While the story was good with a lot of action-packed and standout moments (Nuke explosion and AC 130 mission spring to mind), it’s the online multiplayer that got players hooked. At least 16 maps and 13 game modes offering excellent replayability. You just couldn’t stop playing, game after game, the fun was there, each time trying to beat your previous score.
The game was so loved by players that Activision has been attempting to rediscover that winning formula, to varying degrees of success, ever since.
Company of Heroes
Released: September 12, 2006 | Developer: Relic Entertainment | Shop: Company of Heroes at Amazon
Company of Heroes was one of the first World War II real-time strategy games to get wide recognition thanks to its detailed physics which actively transformed the battlefield from a somewhat war-torn city to a completely devastated zone without a single standing building. My favourite part consisted of calling a bunch of self-propelled artillery pieces and ordering them to fire all at the same time before watching hell rain on the enemies from above.
Unlike many RTS titles, this one is based around capturing strategic resource points which are then used to make more units that get sent to reinforce and help the existing troops in capturing more points, and so on, until reaching the enemy base and destroying it.

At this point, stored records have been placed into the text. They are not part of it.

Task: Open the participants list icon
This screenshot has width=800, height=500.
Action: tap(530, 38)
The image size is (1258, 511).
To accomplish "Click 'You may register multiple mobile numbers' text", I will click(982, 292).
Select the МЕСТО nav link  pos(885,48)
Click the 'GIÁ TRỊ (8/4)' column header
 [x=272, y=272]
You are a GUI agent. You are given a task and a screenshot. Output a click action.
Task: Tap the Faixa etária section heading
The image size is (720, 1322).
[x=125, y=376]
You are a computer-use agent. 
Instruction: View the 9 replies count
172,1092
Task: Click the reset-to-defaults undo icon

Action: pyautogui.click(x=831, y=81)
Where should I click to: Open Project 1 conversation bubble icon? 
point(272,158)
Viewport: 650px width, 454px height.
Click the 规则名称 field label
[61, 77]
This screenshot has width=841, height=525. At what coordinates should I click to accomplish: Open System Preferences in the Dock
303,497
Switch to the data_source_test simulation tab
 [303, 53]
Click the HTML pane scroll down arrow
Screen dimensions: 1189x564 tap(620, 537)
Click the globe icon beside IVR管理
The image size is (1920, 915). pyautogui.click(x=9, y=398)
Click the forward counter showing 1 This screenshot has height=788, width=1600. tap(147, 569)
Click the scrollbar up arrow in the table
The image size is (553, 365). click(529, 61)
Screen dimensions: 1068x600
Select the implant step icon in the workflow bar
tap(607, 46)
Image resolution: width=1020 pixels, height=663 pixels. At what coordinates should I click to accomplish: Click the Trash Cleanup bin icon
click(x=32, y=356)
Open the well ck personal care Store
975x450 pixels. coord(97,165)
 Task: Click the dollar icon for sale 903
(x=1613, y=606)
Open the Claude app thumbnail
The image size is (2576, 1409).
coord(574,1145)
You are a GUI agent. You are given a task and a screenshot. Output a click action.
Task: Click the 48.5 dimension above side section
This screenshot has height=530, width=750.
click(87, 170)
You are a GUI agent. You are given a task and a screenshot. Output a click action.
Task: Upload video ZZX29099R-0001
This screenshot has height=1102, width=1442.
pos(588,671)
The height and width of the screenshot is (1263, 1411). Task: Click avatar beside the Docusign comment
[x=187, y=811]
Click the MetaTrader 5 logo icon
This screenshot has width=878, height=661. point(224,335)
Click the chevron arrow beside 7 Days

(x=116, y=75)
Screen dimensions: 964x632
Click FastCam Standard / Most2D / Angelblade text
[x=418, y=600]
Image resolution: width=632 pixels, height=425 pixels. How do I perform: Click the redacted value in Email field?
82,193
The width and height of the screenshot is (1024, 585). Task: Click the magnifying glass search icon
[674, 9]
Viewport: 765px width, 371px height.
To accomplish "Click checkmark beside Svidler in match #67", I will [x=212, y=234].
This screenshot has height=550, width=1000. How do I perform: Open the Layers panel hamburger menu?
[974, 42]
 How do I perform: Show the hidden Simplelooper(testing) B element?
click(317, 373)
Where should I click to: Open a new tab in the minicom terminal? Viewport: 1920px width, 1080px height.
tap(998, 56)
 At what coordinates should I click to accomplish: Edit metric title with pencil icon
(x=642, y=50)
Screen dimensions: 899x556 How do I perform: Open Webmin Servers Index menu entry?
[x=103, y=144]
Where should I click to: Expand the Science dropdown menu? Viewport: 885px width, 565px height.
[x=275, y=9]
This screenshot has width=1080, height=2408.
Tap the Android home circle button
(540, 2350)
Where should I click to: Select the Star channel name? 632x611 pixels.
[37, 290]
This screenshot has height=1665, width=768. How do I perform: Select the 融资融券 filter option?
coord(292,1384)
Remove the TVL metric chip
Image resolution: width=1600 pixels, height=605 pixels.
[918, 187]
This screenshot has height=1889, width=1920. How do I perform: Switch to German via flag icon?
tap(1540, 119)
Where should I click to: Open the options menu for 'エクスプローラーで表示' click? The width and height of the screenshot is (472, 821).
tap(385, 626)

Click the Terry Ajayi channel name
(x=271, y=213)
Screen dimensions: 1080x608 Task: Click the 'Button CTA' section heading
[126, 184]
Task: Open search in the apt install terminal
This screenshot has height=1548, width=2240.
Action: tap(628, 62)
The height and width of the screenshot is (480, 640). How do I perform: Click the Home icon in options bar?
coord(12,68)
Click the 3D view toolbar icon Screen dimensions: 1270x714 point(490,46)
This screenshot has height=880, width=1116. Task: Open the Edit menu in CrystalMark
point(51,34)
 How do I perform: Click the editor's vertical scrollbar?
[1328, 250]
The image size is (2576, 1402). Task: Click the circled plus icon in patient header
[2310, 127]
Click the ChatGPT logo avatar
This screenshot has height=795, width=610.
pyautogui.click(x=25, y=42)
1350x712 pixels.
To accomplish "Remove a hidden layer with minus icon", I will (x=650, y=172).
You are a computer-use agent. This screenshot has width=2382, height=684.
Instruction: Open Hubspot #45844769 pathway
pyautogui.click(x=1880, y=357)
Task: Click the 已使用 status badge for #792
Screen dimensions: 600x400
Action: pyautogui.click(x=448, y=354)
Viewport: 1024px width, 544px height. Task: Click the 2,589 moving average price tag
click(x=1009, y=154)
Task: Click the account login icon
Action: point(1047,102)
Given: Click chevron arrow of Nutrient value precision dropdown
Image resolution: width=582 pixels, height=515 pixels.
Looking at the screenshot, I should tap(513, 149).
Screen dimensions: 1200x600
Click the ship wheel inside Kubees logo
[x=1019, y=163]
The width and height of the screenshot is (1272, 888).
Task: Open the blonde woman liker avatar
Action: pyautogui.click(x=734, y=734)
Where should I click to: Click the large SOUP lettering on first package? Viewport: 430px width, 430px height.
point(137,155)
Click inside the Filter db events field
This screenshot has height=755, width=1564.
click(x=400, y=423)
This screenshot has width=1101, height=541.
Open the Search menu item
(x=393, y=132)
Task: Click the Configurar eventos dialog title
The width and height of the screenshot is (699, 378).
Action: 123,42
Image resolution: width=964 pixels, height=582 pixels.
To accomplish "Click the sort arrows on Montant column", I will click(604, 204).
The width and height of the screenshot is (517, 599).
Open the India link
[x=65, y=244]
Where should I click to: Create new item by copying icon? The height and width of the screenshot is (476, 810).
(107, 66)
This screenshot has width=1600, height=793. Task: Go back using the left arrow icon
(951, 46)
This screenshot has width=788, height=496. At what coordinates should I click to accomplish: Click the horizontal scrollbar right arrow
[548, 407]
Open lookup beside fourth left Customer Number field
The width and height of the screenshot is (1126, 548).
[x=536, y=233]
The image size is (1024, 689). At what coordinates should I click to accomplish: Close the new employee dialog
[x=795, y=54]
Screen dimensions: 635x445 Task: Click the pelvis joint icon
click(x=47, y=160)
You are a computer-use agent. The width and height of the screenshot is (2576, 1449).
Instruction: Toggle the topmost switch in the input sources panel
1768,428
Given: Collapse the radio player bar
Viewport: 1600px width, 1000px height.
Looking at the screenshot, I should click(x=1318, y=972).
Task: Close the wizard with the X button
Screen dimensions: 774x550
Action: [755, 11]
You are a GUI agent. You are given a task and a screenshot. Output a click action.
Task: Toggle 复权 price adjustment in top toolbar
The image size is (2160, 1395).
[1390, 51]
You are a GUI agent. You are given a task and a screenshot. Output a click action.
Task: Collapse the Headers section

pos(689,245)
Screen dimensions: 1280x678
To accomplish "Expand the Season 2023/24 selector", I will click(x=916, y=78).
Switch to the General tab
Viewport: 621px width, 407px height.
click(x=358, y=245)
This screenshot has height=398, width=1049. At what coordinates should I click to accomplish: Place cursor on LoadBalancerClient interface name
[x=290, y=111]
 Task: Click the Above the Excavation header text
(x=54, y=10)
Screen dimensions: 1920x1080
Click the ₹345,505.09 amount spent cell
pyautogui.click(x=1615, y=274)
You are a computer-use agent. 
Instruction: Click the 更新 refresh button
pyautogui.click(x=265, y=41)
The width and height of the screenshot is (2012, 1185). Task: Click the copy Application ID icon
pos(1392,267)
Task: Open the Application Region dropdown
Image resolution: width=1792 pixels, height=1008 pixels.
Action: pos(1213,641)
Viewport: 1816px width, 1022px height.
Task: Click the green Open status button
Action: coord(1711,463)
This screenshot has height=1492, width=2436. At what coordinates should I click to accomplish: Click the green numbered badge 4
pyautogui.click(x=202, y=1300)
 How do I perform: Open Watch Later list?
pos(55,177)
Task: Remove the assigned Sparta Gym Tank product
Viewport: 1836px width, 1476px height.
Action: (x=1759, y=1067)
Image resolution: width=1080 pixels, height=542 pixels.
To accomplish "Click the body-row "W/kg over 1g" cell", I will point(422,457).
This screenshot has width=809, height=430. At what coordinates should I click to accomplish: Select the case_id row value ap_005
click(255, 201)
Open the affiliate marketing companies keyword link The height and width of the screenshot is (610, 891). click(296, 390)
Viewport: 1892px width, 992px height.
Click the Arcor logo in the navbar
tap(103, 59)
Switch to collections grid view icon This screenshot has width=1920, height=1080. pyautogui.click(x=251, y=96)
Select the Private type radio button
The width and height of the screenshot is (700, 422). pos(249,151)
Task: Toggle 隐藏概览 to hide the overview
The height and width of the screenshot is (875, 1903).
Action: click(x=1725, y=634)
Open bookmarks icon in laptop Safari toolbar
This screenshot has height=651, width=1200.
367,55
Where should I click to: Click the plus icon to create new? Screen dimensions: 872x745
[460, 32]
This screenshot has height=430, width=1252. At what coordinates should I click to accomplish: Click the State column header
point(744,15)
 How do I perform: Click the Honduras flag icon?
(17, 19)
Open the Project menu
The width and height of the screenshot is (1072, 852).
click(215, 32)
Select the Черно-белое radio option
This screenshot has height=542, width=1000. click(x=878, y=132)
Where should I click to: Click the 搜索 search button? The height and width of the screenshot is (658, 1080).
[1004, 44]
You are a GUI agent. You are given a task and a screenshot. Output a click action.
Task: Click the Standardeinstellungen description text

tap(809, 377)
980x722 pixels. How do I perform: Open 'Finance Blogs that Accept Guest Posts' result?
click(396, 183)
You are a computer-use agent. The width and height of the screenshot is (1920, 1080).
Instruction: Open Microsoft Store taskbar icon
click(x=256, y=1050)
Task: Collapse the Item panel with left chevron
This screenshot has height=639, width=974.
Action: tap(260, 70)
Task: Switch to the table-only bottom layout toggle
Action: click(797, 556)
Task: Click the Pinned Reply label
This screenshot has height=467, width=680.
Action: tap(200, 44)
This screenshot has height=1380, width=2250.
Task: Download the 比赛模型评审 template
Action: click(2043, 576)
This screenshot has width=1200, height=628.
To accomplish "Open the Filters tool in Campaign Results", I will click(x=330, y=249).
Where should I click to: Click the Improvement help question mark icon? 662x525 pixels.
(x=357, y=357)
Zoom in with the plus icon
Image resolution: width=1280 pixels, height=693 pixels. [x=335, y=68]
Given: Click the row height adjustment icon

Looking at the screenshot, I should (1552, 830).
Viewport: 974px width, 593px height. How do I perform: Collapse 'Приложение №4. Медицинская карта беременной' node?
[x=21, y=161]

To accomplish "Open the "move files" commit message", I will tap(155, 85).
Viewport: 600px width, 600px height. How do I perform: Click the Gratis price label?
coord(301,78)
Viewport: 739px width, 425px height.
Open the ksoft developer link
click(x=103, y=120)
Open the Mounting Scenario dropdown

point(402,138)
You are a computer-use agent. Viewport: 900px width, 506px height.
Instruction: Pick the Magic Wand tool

This meant that, first, resources are infinite so there is always a way to come back from a losing situation given enough time, and second, though hard to pull off, focusing on one resource type – fuel for example – can lock enemies from creating armoured vehicles, thus weakening their firepower.
The campaign is well-designed, structured as if it was a real WW2 operation with multiple primary and secondary objectives. However, it’s in online multiplayer that this game’s mechanics truly shine. Instead of the usual unit spam, COH values each one, allowing them to heal/reinforce back to new condition, while becoming more deadly thanks to gained battle experience. Strategy is obviously very important; mining a bridge or destroying it to force enemies into a chokepoint before sending in a V1 rocket can be devastating. My only complaint would be that vehicle path finding wasn’t great.
From this 2000s game list, Company of Heroes is probably the game that has stood the test of time, with graphics, physics, and gameplay still holding well. As for the series, it is alive and kicking with the third opus released just a couple of weeks ago.
Ten picks are clearly insufficient to contain the number of excellent games released in the 2000s. I can feel the rage building among die-hard fans lamenting certain omissions, but remember, this is all personal experience. There were many more popular games during that memorable decade, including some major award winners, yet the above 10 resonate with me.
Nonetheless, this was a tough list to compile, and I’d be remiss not to include a few honourable mentions. Batman: Arkham Asylum, Halo, Dead Space, Half Life 2, Prince of Persia: The Sands of Time, Hitman: Blood Money, Warhammer 40,000: Dawn of War, and Resident Evil 4 all deserve a mention. And hey, if you weren’t absolutely loving Guitar Hero in 2005, you missed out big time.